Андрей опять летел бизнес-классом рядом с шумной семьей. По идее, он должен был быть спокоен, так как пассажиры эконом-класса не имели доступ в эту секцию, но оперативного работника мучило предчувствие того, что Соня могла узнать его в момент их случайной встречи.
«Как я мог такое допустить!»
Соболев не мог себе простить того, что потерял бдительность.
«Усы, видите ли, меня не устроили!»
Андрей так опасался быть узнанным Соней, что, на всякий случай, надел на лоб матерчатую маску-очки. Если бы Соня здесь показалась, он был готов притвориться спящим и сонным движением натянуть ее на глаза.
Страх быть разоблаченным не давал ему покоя. Он был почти уверен в том, что Соня поймет его неправильно, а объяснить ничего он не успеет. Слишком многое требовалось рассказать.

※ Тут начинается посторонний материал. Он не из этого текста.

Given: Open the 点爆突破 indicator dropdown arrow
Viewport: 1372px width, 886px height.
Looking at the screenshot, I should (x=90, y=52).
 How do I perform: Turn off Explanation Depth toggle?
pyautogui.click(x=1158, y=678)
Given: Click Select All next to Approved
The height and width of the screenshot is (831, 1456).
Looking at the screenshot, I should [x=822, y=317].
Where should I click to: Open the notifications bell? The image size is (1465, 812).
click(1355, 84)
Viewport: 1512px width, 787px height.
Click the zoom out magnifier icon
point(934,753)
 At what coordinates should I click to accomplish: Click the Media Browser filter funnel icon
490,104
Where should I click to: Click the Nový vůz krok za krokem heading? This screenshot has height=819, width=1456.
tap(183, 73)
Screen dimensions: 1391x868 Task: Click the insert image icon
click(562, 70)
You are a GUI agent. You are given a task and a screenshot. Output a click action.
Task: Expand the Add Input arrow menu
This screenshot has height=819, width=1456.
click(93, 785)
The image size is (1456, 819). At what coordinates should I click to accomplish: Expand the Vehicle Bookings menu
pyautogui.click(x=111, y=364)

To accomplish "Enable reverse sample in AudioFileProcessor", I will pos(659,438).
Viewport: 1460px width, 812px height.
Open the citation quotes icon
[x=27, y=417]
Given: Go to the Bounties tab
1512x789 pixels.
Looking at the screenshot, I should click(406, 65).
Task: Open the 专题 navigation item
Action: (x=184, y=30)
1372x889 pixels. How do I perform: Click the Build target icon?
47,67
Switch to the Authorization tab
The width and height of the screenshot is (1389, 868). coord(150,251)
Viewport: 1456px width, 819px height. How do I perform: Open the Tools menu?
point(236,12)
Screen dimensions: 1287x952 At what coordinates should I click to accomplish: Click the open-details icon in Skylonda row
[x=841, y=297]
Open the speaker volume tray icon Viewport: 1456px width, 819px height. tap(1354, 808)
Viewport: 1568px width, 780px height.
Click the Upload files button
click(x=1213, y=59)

И даже после того, как он все ей изложил бы, Андрей знал, что Соня вряд ли простила бы ему обман: того, что он следил за ней; того, что выдавал себя за другого; того, что воспользовался информацией о ней в личных целях.
Первая часть плана была исполнена, и надо было приступать ко второй. Андрей достал из кармана впередистоящего кресла подарочный набор для пассажиров бизнес-класса, извлек оттуда ручку и блокнот, развернул перед собой столик и принялся за составление письма.
Но как только перед ним оказался белый лист бумаги, он растерялся.
О чем рассказывать?
Несколько раз он принимался писать, потом перечитывал написанное и находил, что оно выглядело то глупо, то пафосно, то слишком поэтично. Он хотел объяснить Соне, что она стала жертвой манипуляций, что она для него много значит, что он сожалеет о своем вынужденном обмане.
Но все вместе плохо вязалось воедино. Андрей понимал, что как только он напишет о том, что он ей врал, разговор о его чувствах к ней будет неуместен. Еще его смущал тот факт, что он обладал гораздо большим объемом информации, и ему надо быть очень осторожным с «дозировкой» новостей, чтобы не переборщить и не ввести Соню в шок.